__Data for analysis__:
◇ ◇ ◇ ◇

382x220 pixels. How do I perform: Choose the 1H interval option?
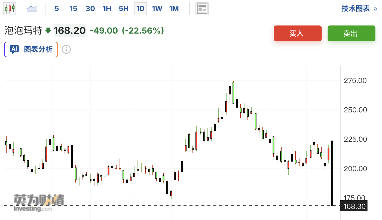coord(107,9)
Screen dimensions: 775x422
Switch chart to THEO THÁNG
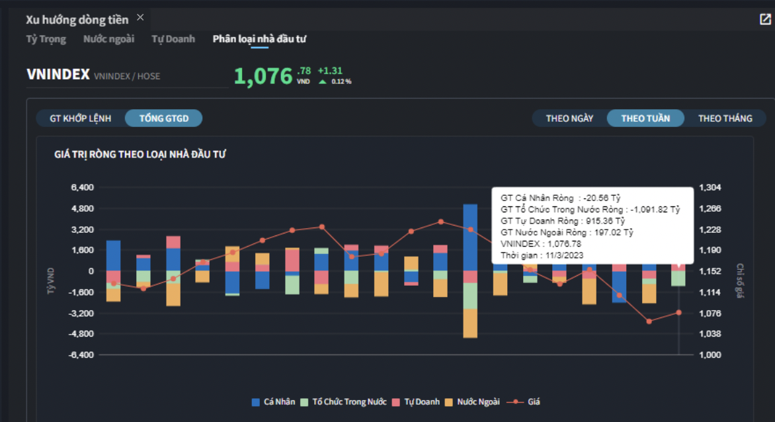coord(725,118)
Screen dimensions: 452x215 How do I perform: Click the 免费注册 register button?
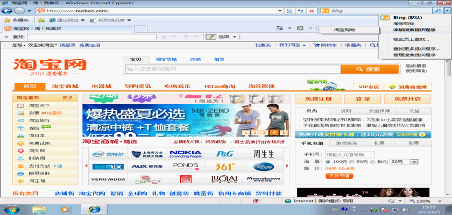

◇ ◇ ◇ ◇

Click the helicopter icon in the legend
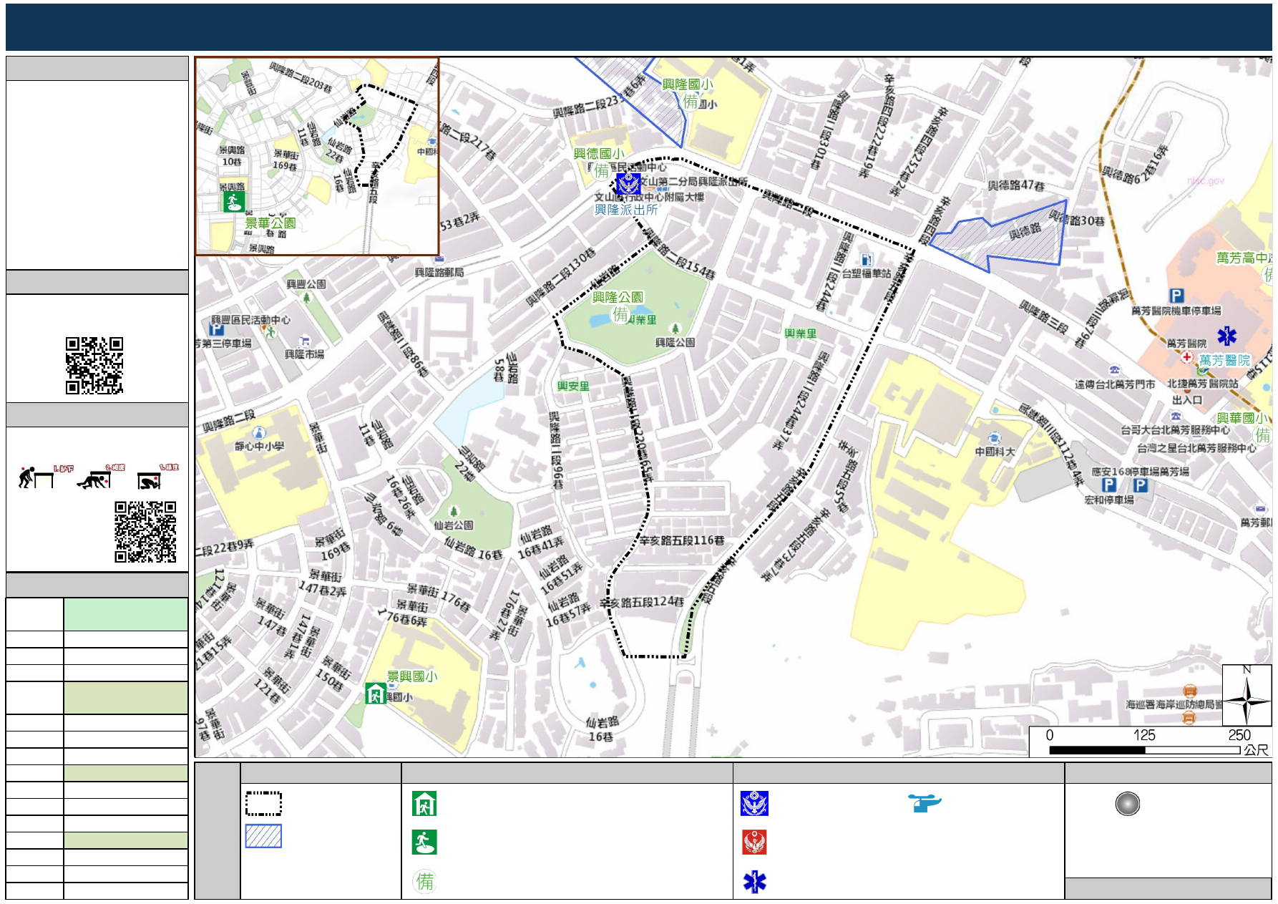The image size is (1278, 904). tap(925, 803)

◇ ◇ ◇ ◇

__Exercise details__: Give again, exactly as written above, each line from the one that has "382x220 pixels. How" to the one that has "Screen dimensions: 452x215", both included; omit the pictures.

__Answer space__:
382x220 pixels. How do I perform: Choose the 1H interval option?
coord(107,9)
Screen dimensions: 775x422
Switch chart to THEO THÁNG
coord(725,118)
Screen dimensions: 452x215 How do I perform: Click the 免费注册 register button?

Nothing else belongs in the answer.